__INPUT ROWS__
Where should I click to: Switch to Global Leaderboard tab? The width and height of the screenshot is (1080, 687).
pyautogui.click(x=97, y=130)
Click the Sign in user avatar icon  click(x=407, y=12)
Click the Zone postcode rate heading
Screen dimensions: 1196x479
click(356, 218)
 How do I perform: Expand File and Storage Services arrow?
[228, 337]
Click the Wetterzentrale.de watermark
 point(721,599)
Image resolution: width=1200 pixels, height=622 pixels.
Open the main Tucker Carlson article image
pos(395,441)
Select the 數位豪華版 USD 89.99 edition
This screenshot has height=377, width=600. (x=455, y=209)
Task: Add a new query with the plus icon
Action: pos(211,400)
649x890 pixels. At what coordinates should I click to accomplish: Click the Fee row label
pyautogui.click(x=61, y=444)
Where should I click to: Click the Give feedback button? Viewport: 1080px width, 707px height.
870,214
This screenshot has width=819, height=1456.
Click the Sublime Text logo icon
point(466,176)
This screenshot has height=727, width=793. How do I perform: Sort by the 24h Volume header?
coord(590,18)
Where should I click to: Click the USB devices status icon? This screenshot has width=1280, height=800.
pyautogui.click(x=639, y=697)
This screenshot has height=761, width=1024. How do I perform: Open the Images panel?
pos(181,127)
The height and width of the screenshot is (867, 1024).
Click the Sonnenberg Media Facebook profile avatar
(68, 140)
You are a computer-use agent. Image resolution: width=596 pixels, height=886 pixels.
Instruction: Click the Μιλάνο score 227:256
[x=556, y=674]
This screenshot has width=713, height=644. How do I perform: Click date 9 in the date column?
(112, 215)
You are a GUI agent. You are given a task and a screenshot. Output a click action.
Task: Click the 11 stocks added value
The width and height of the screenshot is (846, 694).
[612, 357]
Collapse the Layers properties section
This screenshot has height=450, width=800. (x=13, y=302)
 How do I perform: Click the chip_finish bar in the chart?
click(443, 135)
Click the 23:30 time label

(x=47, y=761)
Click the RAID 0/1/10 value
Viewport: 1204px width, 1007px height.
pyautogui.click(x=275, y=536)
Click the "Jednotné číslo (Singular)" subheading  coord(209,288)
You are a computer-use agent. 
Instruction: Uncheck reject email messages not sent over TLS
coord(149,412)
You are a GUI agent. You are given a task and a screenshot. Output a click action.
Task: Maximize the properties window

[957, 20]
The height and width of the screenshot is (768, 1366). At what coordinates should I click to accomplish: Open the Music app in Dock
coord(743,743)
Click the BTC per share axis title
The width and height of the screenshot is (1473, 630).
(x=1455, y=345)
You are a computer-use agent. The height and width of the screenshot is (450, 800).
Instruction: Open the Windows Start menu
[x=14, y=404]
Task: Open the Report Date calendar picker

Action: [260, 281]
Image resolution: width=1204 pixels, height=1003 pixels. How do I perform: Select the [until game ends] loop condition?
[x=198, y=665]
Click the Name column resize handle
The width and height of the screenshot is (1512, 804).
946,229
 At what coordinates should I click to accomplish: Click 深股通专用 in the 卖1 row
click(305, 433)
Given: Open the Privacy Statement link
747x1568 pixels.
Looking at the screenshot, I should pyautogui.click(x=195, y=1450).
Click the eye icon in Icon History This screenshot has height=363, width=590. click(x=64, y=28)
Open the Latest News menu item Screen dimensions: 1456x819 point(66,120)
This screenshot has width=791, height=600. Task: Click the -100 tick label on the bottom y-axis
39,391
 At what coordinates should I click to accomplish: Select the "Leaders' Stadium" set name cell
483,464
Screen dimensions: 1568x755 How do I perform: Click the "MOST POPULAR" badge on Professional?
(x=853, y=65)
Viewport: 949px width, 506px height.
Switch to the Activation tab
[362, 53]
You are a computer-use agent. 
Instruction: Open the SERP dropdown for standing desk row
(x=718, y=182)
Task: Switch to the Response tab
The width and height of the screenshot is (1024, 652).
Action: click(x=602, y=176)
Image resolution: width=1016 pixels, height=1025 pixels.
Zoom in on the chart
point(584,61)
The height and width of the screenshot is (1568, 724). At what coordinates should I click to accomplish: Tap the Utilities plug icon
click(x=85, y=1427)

__BRIEF__
Convert everything from the line containing "Given: Open the Privacy Statement link" down to the line containing "Click the eye" into a numbered list, omitting blank lines.

__EXERCISE RESULT__
1. Given: Open the Privacy Statement link
2. 747x1568 pixels.
3. Looking at the screenshot, I should pyautogui.click(x=195, y=1450).
4. Click the eye icon in Icon History This screenshot has height=363, width=590. click(x=64, y=28)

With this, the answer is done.